I assume from your question that you want an example of an exact sequence and an $R$ - module $N$ such that applying the covariant functor $\textrm{Hom}_R(N,-)$ produces a sequence that is not exact on the right side. For a simple example we consider

$$ 0 \to \Bbb{Z} \to \Bbb{Z} \to \Bbb{Z}/n\Bbb{Z} \to 0$$

and take $N = \Bbb{Z}/n\Bbb{Z}$. Then the sequence

$$ 0 \to \textrm{Hom}_\Bbb{Z}(\Bbb{Z}/n\Bbb{Z},\Bbb{Z}) \to \textrm{Hom}_\Bbb{Z}(\Bbb{Z}/n\Bbb{Z},\Bbb{Z}) \to \textrm{Hom}_\Bbb{Z}(\Bbb{Z}/n\Bbb{Z},\Bbb{Z}/n\Bbb{Z})\to 0$$

cannot possibly be exact on the right because then we would have $\textrm{Hom}_\Bbb{Z}(\Bbb{Z}/n\Bbb{Z},\Bbb{Z}/n\Bbb{Z}) \cong 0$ which is ridiculous.

Let me now give an example for when this functor is exact. If $N$ is free of finite rank then we can write $N = \bigoplus R^i$, the direct sum of finitely many copies of $R$. Then recalling that

  1. $\textrm{Hom}$ commutes with finite direct sums and

  2. $\textrm{Hom}_R(R,M) \cong M$ for any $R$ - module $M$

will now show that $\textrm{Hom}_R(N,-)$ is an exact functor.
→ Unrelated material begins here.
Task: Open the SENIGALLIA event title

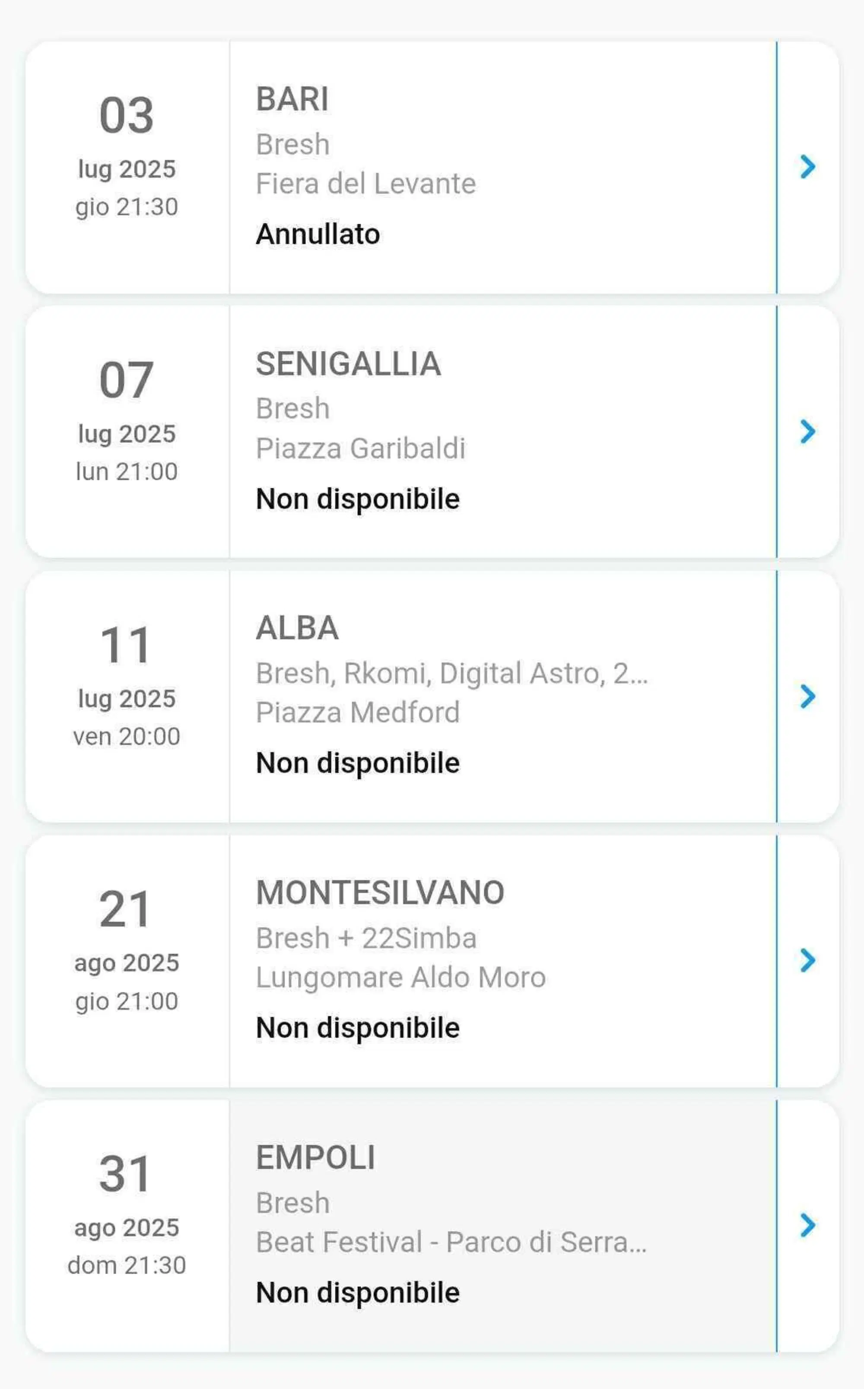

Edit: Now that we talk about the left exact functor hom I would just like to mention something about what we "add at the end". In theory, it would be nice if from the left exact sequence of Hom modules that we can somehow "continue" to get a long exact sequence. This is where the following result comes in:

Proposition (First LES for Ext): Given any $R$ - module $N$, every ses of $R$ - modules $0 \to M''\to M \to M'\to 0$ gives rise to a long exact sequence in Ext groups:

$$ 0 \to \textrm{Hom}_R(N,M'') \to \textrm{Hom}_R(N,M) \to \textrm{Hom}_R(N,M') \to \textrm{Ext}^1_R(N,M'') \to \textrm{Ext}^1_R(N,M) \to \textrm{Ext}^1_R(N,M') \to \ldots $$

The Ext functor is kinda complicated to define for we need to talk about projective resolutions and taking homologies of chain complexes but for now the way I think of it is as a functor from $R$ - mod to itself "derived" from the Hom functor. I should also add that the Ext functor is also important because it sort of "measures" how far away is cohomology different from taking Hom of the homology. This is the statement of the Universal Coefficients Theorem and is very important in Algebraic Topology! In fact Universal Coefficients tells you that because the ses involved is split knowing Ext and homology will completely determine the cohomology upto isomorphism.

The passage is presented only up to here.